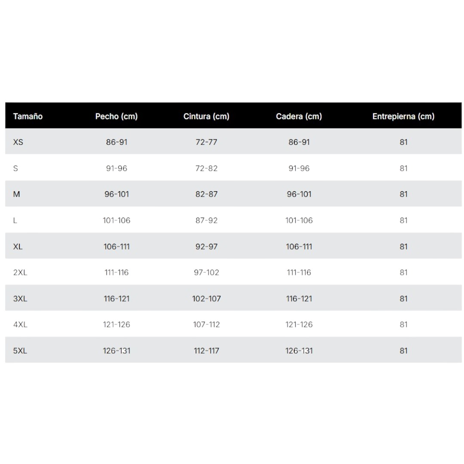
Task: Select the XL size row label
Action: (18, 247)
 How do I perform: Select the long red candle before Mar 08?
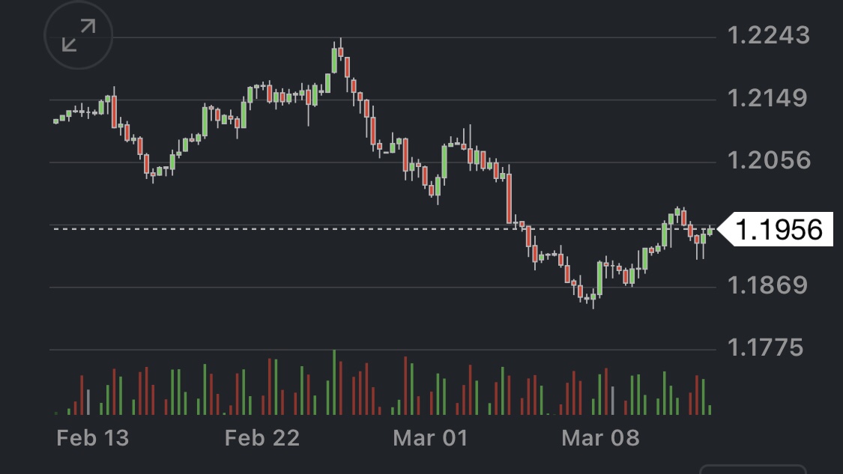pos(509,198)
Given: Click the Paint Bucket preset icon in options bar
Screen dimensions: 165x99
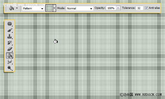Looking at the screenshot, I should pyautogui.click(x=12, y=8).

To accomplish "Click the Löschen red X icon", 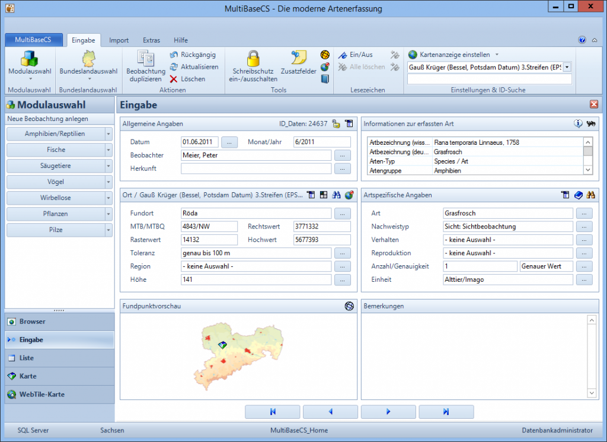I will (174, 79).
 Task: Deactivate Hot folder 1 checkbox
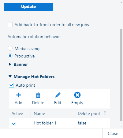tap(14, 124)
- - - - - - -
REQUEST
Collect every line of the material that contains the string "Task", and list them in order.

EXPECTED ANSWER
Task: Select the XL size row label
 Task: Deactivate Hot folder 1 checkbox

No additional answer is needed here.